Q3:遺言書の内容で気をつけるべきことは?

Q3:遺言書の内容で気をつけるべきことは何でしょう?

自分の死後、相続人の争いを避けたい、或いは相続人のためを思って財産分与したい、と思って遺言を準備する場合も、次のようなことに気をつけなければ、かえって逆効果になりかねません。
以下、いくつか気を付けたい点を紹介します。


(1)相続される内容をできるだけ特定した形で分与する内容の遺言にする。

例えば「財産のうち、妻に1/2、長男に1/4、次男に1/4をそれぞれ相続させる」のように、「相続分の指定」した内容にすると、結局誰がどの財産を相続するか協議が必要となり、紛糾した場合裁判所での調停や審判が必要になります。

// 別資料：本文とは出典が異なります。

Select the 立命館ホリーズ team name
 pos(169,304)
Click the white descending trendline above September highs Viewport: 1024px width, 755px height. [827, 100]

分与内容はできるだけ具体的に特定した内容のほうが望ましいと思われます。


(2)全財産について分与を指定する。

一部の財産のみ分与を指定した場合、残りの財産の分割について前述同様遺産の分割協議が必要になります。特定の財産について分与を指定した後、まだ残りの財産がある場合は、例えば「以上に定める財産以外についてはすべて妻に相続させる」(「包括条項」)という記載があったほうが望ましいと思われます。


(3)相続人の間での不動産の共有をさせない。

不動産を相続人の間で共有させる遺言を残した場合、その時は問題なくとも後に不動産を分割する際に争いが発生する場合や、また当該相続人が亡くなって遺産を分割する際にさらに共有財産が細分化されて相続手続きが煩雑・複雑になるケース(いわゆる「空き家問題」の一要因)が起きる可能性を残します。従って、一般には不動産はできるだけ共有させないような遺言が望ましいと思われます。